Verfassungsreform  

erstellt am
14. 09. 07

Berger: Mit 1. November durch Justiz-Ombudsstellen zu mehr Bürgernähe
Zu Verfassungsreform: "Entwurf ist stark verbesserungsbedürftig"
Wien (sk) - Als "stark verbesserungsbedürftig" bezeichnete Justizministerin Maria Berger den vorliegenden Entwurf zur Verfassungsreform. Während Berger die Konstruktion des Justizanwalts als "komplett untauglich" erachtet, freut sie sich, ankündigen zu können, dass ab November Justiz-Ombudsstellen als Beschwerdeeinrichtung an Gerichten zur Verfügung stehen. "Ich glaube, wir können durch die Justiz-Ombudsstellen ein besseres und bürgernäheres Instrument zur Verfügung stellen." Neben den Regelungen zum Justizanwalt, kritisierte Berger am Entwurf zur Verfassungsreform den zur Kontrolle der Staatsanwaltschaft vorgesehenen ständigen Unterausschuss des Justizausschusses, die Abschaffung des Richterdrittels bei der Zusammensetzung des Verwaltungsgerichtshofs und das Hineintragen der in Gesetzgebung und Verwaltung bestehenden Zersplitterung in die Gerichtsbarkeit. Berger wies darauf hin, dass sie weder aus der eigenen Partei, noch vom Koalitionspartner - etwa ÖVP-Justizsprecher Donnerbauer - Positives zum Entwurf gehört habe.

Die Ombudsstellen werden unabhängige justizinterne Beschwerdestellen sein, die unbürokratisch rasches Beschwerdemanagement leisten sollen. "In Umsetzung des Regierungseinkommens haben wir die Vorbereitungen dafür getroffen, dass wir ab erstem November an allen Oberlandesgerichten unabhängige justizinterne Ombudsstellen einrichten werden", so Berger. "Diese Ombudsstellen setzen sich aus erfahrenen Richtern zusammen, die - und das ist uns wichtig - für Personen, die Beschwerden haben, direkt ansprechbar sind", konkretisierte Berger. Angesiedelt sind die Ombudsstellen bei den Oberlandesgerichten. Mittelfristig soll es an allen Gerichten Sprechtage der Ombudsstellen geben.

Grundsätzlich leite die österreichische Justiz hervorragende Arbeit. Was die Wirtschaftlichkeit, die Effizienz und die Verfahrensdauer betrifft, liege Österreich europaweit an der Spitze. Umso überraschender sei es, dass beim Entwurf zur Verfassungsreform das Misstrauen in die Justiz "wie ein roter Faden durchgeht". So sei der geplante externe Justizanwalt in der Lage, in schwebende Verfahren einzugreifen, wodurch die Prinzipien der Gerichtsbarkeit verwässert werden. Mit dem Vorschlag eines ständigen Unterausschusses zur Kontrolle der Gerichtsbarkeit werde die Staatsanwaltschaft mit Geheimdiensten gleichgestellt, da eine Analogie zu den Unterausschüssen für die Geheimdienste erfolgen soll.

## ANGEZEIGTE ANGABEN:
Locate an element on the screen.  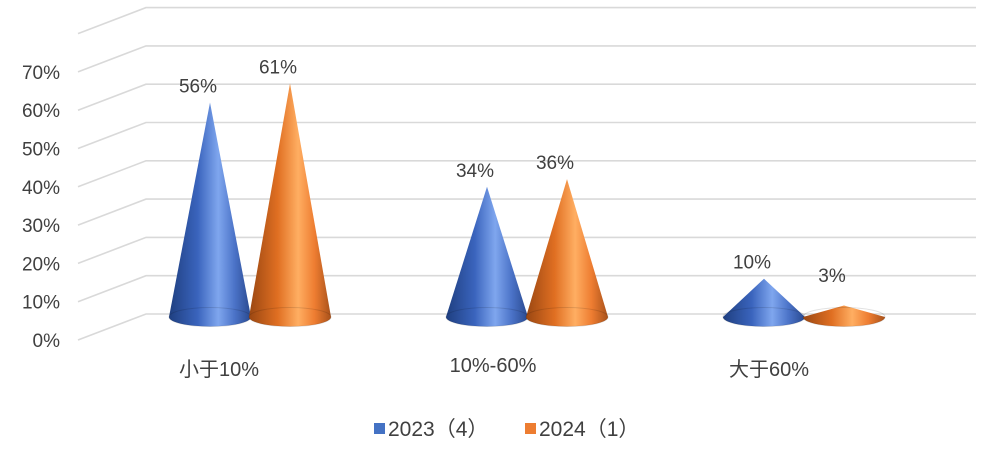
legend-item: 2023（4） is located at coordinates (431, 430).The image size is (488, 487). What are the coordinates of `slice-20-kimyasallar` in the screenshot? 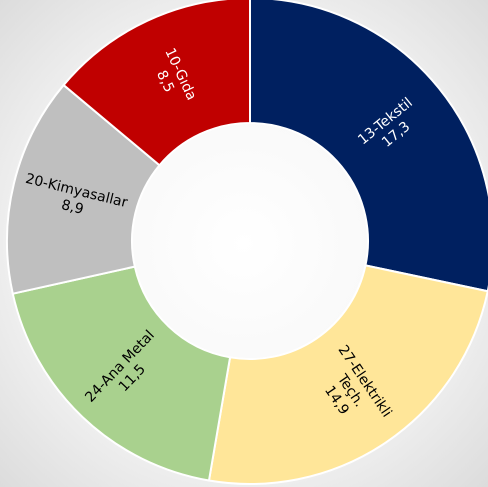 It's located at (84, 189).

## AUFGABE 1:
Überarbeite in der Meldung zur Verfassungsreform den Abschnitt, der mit den Worten „Grundsätzlich leite die“ beginnt und mit „Geheimdienste erfolgen soll.“ schließt, und setze dabei „Prozessdauer“ an die Stelle von „Verfahrensdauer“.
## AUFGABE 2:
Aus wem setzen sich die Ombudsstellen laut der Meldung zur Verfassungsreform zusammen?

## ANTWORTFELD 1:
Grundsätzlich leite die österreichische Justiz hervorragende Arbeit. Was die Wirtschaftlichkeit, die Effizienz und die Prozessdauer betrifft, liege Österreich europaweit an der Spitze. Umso überraschender sei es, dass beim Entwurf zur Verfassungsreform das Misstrauen in die Justiz "wie ein roter Faden durchgeht". So sei der geplante externe Justizanwalt in der Lage, in schwebende Verfahren einzugreifen, wodurch die Prinzipien der Gerichtsbarkeit verwässert werden. Mit dem Vorschlag eines ständigen Unterausschusses zur Kontrolle der Gerichtsbarkeit werde die Staatsanwaltschaft mit Geheimdiensten gleichgestellt, da eine Analogie zu den Unterausschüssen für die Geheimdienste erfolgen soll.

## ANTWORTFELD 2:
Aus erfahrenen Richtern.